Les partis politiques européens représentent une élite politique qui défend le communautarisme musulman

Pourtant, le califat n’a jamais été un projet religieux et les autorités sunnites n’ont pas cherché une forme de centralisation équivalente à un système papal transfrontalier. L'autorité religieuse sunnite est en fait la somme des nœuds qui relient les autorités religieuses locales décentralisées à travers les écoles locales ou les mosquées. Les universités transnationales d'Al-Azhar, d'Al-Madina et d'Al-Mustafa se sont rapprochées de l'autorité islamique sunnite centrale, mais restent encore limitées par l'influence religieuse locale et l'étendue géographique.

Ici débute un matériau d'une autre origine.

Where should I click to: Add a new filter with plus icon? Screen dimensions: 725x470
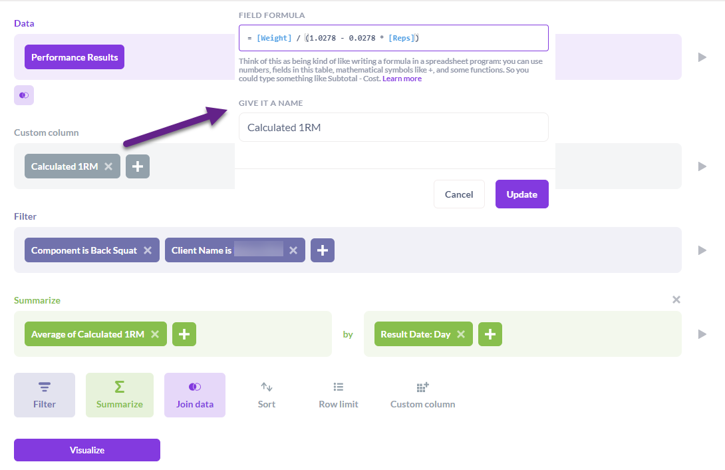click(323, 250)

L'absence de statut dans l’islam sunnite est l’un des problèmes qui explique les recherches récurrentes de certains hommes de pouvoir à prétendre instaurer un grand califat par la force des armes. L’islam dans son ensemble n'a pratiquement jamais été critiqué à travers l'histoire, en particulier par crainte de réactions épidermiques. En Europe, au siècle des Lumières, l'Église catholique - son pouvoir au sein de l'Etat, ses pratiques et ses croyances - a été clairement visée par des voix critiques, qui ont établi des traditions dont l’équivalent n'est pas apparu dans les pays à majorité musulmane. Cela est principalement dû à l’absence d’institution religieuse transfrontalière centrale.

Depuis le début du grand rêve de succession du commandeur dans les pays à majorité musulmane, les prétentions des autorités religieuses locales ont bénéficié de la confusion constituante de la religion de I'islam, d’une part en tant que système de croyances personnelles et d’autre part de la religion en tant qu'idéologie. C’est cette confusion qui permet de présenter l'islam aux yeux du monde et d’interdire toute critique à son sujet, en laissant créer l'illusion que l'islam est une entité homogène.

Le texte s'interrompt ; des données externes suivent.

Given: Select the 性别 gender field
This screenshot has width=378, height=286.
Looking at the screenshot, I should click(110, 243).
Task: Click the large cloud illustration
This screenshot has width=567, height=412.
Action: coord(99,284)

Cette confusion n'est pas seulement courante dans les pays à majorité musulmane. L'Histoire enseigne que toutes les institutions religieuses ayant des relations avec "l'État" utilisent ces relations pour contrer les critiques. Cependant, dans le cas de l'islam, les orientalistes et les islamophiles exploitent cette confusion depuis le début de la propagation de la religion. Lorsque le Premier ministre hongrois Viktor Orban a déclaré en 2015 que l'islam était "un livre de lois digne d'un autre monde", il a invoqué l'homogénéité fictive de la religion.

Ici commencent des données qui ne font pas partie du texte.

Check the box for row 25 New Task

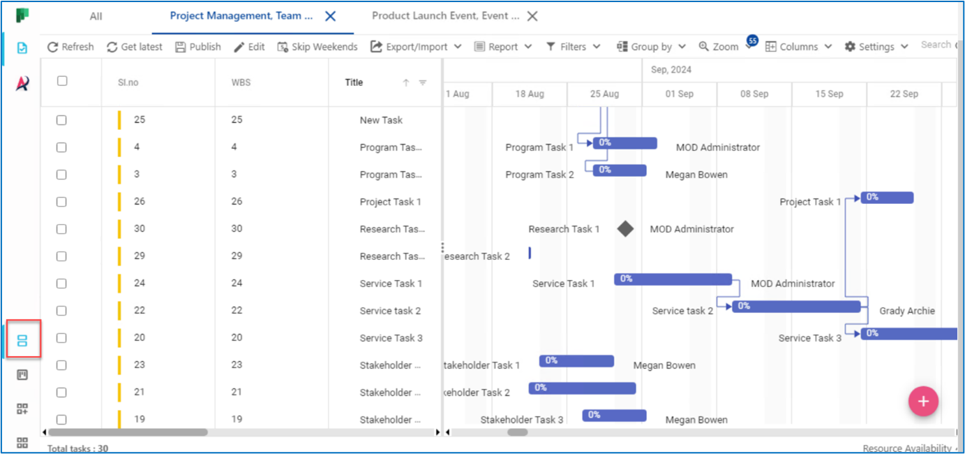(x=61, y=120)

Aujourd'hui, tous les partis politiques européens, hormis ceux qui se présentent comme étant nationalistes ou souverainistes, ont abandonné le social pour le sociétal et le mondialisme des oligarques, souvent apparenté à George Soros. Ils s’affirment laïcs mais acceptent le halal, le voile, le burkini, la djellaba, le ramadan et bientôt l'appel à la prière. Ils représentent une élite politique qui défend le communautarisme musulman et l'idéologie incompatible avec les valeurs occidentales. Il est temps de considérer l'islam pour ce qu'il est : une idéologie politique qu'il faut combattre par les armes du débat et de la critique.